Dataset content =>
============================================================

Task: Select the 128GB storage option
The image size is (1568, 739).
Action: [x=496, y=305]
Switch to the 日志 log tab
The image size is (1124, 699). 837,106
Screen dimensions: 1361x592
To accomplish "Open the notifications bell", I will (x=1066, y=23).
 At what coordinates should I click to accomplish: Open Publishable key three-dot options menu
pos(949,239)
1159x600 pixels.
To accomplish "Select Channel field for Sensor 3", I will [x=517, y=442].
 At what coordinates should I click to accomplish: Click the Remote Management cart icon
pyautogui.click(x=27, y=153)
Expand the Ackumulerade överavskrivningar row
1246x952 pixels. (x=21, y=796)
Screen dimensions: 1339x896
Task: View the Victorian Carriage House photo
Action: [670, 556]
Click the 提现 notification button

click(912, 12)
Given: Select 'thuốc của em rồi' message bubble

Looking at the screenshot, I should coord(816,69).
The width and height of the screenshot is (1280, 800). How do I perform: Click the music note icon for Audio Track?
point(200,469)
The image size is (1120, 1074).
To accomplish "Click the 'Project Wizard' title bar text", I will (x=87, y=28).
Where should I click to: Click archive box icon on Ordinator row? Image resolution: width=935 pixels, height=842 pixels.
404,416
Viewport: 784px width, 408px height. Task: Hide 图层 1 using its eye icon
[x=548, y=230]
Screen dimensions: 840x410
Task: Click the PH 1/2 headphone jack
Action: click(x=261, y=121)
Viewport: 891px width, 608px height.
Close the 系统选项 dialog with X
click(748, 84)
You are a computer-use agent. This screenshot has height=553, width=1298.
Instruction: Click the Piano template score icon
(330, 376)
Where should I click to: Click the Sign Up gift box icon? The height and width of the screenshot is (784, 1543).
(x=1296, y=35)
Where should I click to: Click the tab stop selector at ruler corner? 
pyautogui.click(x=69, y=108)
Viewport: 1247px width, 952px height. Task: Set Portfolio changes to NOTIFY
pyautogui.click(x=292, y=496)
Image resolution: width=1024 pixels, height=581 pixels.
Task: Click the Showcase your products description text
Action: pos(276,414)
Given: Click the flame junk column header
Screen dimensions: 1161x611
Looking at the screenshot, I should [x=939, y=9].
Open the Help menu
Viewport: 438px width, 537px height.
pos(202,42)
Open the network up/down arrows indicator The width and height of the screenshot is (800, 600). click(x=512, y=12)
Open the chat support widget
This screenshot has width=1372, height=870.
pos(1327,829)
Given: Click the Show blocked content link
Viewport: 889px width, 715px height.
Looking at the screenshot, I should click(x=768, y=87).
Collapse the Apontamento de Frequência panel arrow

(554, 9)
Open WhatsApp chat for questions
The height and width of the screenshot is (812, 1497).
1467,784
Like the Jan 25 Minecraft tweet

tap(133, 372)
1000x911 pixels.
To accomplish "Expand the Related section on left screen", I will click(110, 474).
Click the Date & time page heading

============================================================

Requirement => Tally the lines of the data that hold the string "will". Answer with the number and nothing more.

Output => 4